It's not a joke. While each has a huge audience and legions of followers, I doubt that the fans of these enterprises overlap much. They have very different cultural reputations — top-of-the-line geek, and low-brow television. But beneath the surface, they are more closely related than is apparent. Consider:
Neither Google nor Oprah invented the turf each plays on, but each of them perfected theirs. Oprah came first and her glamorized brand of confessional television might well have been necessary to lay the groundwork for the massive invasion of privacy conducted by Google (and other less-successful search engines) with hardly a whimper from the public..
Oprah, who is in her 50s, has spent her adult life in television and elevated and transformed the old sob-story shows like Queen for Day into a media juggernaut. A lot of people were honing varieties of television talk shows, some more trashy than others, but the Oprah Winfrey Show, which began in 1986, collected viewers and advertisers like mad, and made her a fabulously wealthy woman. Her book club endorsements are worth more than a pile of gold. Some estimate that selection by Oprah's Book Club amounts to the sale of a million copies. And her influence isn't limited to book sales; she gave Barack Obama an important boost early in the 2008 campaign.
Her appeal is emotional and personal. She is a genius at getting people to say on the air, to an audience of millions around the world, things that are intensely private. If she's willing to go on about herself as a victim of sexual abuse, dieting, and what not , what's to hold back a guest? And the guests certainly do not clam up about the embarrassing details. Her recommendations are interesting. They, too, are quirky and personal. By handing them out, she disseminates her word, and informs her followers, and solidifies the Oprah brand. Part of what Oprah offers her audience is her sensibilities, her view of the world. Like any guru, she has followers, but all she asks is that they watch — her and her ads. It's a straight-up bargain. If you choose to tune in, you get Oprah's brand of entertainment, advice and encouragement.
The founders of Google, Sergey Brin and Larry Page, are in their 30s, a generation younger than Oprah, and met in graduate school at the computer science department at Stanford University. They were exploring ways of analyzing the links among web pages to improve the way the pages are ranked by search engines. The math they use might seem to be genius level to people who balked at high school algebra, but it is the same stuff that legions of engineering and science students have to master. They weren't the only ones to work along that line, but they actually went ahead and built a usable prototype, which was beyond a shadow of a doubt a better search engine. In 1996, they made the service available on the University network, founded Google in 1998, and all but wiped the other search engines off the map.
The advertising is a connection between Google and Oprah. They both exist to sell ads. Google was, and still is, a better search engine, and it was, and still is, a far better advertising company than any of the others, and it is adverstising that made the boys billionaires. For two geeks, they also showed a brilliant design sense in presenting a clean, spare page for users to enter their searches. The ads, as well, were unobtrusive, segregated from search results, but ostensibly linked to the search terms. No hula-gyrating girls, no airplanes flying across the page.

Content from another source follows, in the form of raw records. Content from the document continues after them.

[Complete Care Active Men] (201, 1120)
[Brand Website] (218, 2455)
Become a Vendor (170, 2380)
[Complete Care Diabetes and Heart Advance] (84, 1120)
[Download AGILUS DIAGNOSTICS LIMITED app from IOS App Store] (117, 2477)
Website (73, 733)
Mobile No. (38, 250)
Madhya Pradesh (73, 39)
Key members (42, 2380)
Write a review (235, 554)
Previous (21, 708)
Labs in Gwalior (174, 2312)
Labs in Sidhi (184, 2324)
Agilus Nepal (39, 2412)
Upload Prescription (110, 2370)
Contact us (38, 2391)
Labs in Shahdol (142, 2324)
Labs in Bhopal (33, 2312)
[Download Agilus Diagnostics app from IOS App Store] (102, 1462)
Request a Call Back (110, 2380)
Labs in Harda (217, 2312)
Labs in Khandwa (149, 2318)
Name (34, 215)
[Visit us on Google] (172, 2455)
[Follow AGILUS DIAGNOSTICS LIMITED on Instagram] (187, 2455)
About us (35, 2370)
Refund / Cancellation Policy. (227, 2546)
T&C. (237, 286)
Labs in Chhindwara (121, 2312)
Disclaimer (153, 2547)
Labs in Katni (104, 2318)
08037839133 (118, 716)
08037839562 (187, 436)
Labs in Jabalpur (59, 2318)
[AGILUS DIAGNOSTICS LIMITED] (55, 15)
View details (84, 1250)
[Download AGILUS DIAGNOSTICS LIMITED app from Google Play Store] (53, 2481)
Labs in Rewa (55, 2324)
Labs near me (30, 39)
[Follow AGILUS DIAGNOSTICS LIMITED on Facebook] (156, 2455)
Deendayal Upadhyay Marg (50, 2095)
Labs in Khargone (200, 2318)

But this is not ordinary advertising. This is the stuff of Madison Avenue dreams. No one in television or newspapers or billboards or direct mail can guess at what's on the minds of their users, but Google gets a personalized statement from each user who enters query terms. Because of the possibility that ads can be targeted at particular users, those on the web have potential to function at a higher level. If you are looking to buy a hard drive, why would you mind a few sedate ads about computer equipment? Plus, Google's search results on your query are, in effect, Google's unbiased recommendations for places to buy them. It's a nice balance.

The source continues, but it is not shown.